Top 5 Homes of the Week With Libraries We Love

Whether your bookcase spans an entire wall or exists solely on your nightstand, where you house your books speaks volumes about your lifestyle. Check out some of our favorite homes this week with top-shelf libraries.

Featured homes were submitted by members of the Dwell community through our Add a Home feature. Add your home to today.

1. Van Griffith Estate

Architect: Griffith J. Griffith, Location: Los Angeles, California

From the realtor: "The historic Van Griffith Estate, built circa 1925, is a unique compound for those who desire abundant privacy yet still want to live in the heart of the city. Exquisite tile-work, rich wood and large oversized windows allow for an abundance of natural light throughout the home, which also boasts spectacular views of downtown, the Observatory, and Griffith Park."

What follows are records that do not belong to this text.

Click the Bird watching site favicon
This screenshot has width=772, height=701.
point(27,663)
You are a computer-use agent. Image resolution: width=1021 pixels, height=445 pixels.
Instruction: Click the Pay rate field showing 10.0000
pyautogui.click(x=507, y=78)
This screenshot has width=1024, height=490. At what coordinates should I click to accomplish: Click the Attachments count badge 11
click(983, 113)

2. The North Bridge Residence

Architect: Ramsey Fulton | bldg seed architects, Location: Carbondale, Colorado

From the homeowner: "The outside [of the home] stands out from the other homes, as it melds traditional beauty with modern touches, and a hidden passive-solar efficiency. While the interior of the home achieves the clean modern style fitting for our family, with a balance in materials to achieve the warm and modern feel appropriate for a family home."

Vertical bookcase at stair landing

3. Sunshine Canyon House

Architect: Renée del Gaudio Architecture, Location: Boulder, Colorado

From the architect: "While the home’s gabled roof form and rustic materials recall the area’s early vernacular, the design seeks to establish a language of its own. Exposed beams, rusted steel cladding, and industrial-size barn doors visually link the home to the community’s rural roots, while serving to create a fire-resistant, maintenance-free structure."

4. Vertical Intersect

Architect: William Tozer Associates, Location: London, England, United Kingdom

From the architect: "The character of the interior is set by two double-height voids connecting the ground floor that one enters from the street, and the lower-ground floor, which is at garden level to the rear. Pedestrian-loaded glass to one of these voids brings natural light into a sitting area at the front of the lower-ground floor, while the other is open—visually and acoustically connecting the ground-floor living space and lower-ground-floor dining area."

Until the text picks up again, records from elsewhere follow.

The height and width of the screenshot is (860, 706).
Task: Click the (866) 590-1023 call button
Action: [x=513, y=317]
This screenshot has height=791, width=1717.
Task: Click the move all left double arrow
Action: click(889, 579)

A central volume of storage loosely divides the ground-floor living space into two zones, while doors concealed in this and other adjacent volumes allow the space to be separated into two rooms.

5. 5th Avenue Apartment

Architect: Verona Carpenter Architects, Location: New York, New York

From the architects: "The challenge of this complete pre-war apartment gut renovation was how to add a separate study room while also significantly expanding the kitchen to suit the chef owners—without compromising the openness of the communal spaces. We achieved these goals with two major interventions: first, we made large scale sliding door openings into the rooms along 18th street so that the views and light extend almost the entire length of the apartment from the living space. Second, we completely relocated the kitchen and extended it along most of the north wall, adding a walnut-clad island as a division between the dining and prep spaces."